Whole-cell immunolocalization of nitrogenase in marine diazotrophic cyanobacteria, trichodesmium spp.

The mechanism by which planktonic marine cyanobacteria of the genus Trichodesmium fix N2 aerobically during photosynthesis without heterocysts is unknown. As an aid in understanding how these species protect nitrogenase, we have developed an immunofluorescence technique coupled to light microscopy (IF-LM) with which intact cyanobacteria can be immunolabeled and the distribution patterns of nitrogenase and other proteins can be described and semiquantified. Chilled ethanol was used to fix the cells, which were subsequently made permeable to antibodies by using dimethyl sulfoxide.

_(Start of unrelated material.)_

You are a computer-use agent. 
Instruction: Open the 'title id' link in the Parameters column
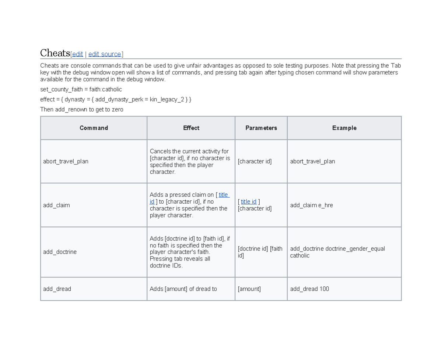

Use of this technique demonstrated that about 3 to 20 cells (mean +/- standard deviation, 9 +/- 4) consecutively arranged in a Trichodesmium trichome were labeled with the nitrogenase antibody. The nitrogenase-containing cells were distributed more frequently around the center of the trichome and were rarely found at the ends. On average 15% of over 300 randomly encountered cells examined contained nitrogenase. The percentage of nitrogenase-containing cells (nitrogenase index [NI]) in an exponential culture was higher early in the light period than during the rest of the light-dark cycle, while that for a stationary culture was somewhat constant at a lower level throughout the light-dark cycle. The NI was not affected by treatment of the cultures with the photosynthetic inhibitor dichloro 1,3'-dimethyl urea or with low concentrations of ammonium (NH4Cl). However, incubation of cultures with 0.5 &mgr;M NH4Cl over 2 days reduced the NI. The IF technique combined with 14C autoradiography showed that the CO2 fixation rate was lower in nitrogenase-containing cells. The results of the present study suggest that (i) the IF-LM technique may be a useful tool for in situ protein localization in cyanobacteria, (ii) cell differentiation occurs in Trichodesmium and only a small fraction of cells in a colony have the potential to fix nitrogen, (iii) the photosynthetic activity (CO2 uptake) is reduced if not absent in N2-fixing cells, and (iv) variation in the NI may be a modulator of nitrogen-fixing activity.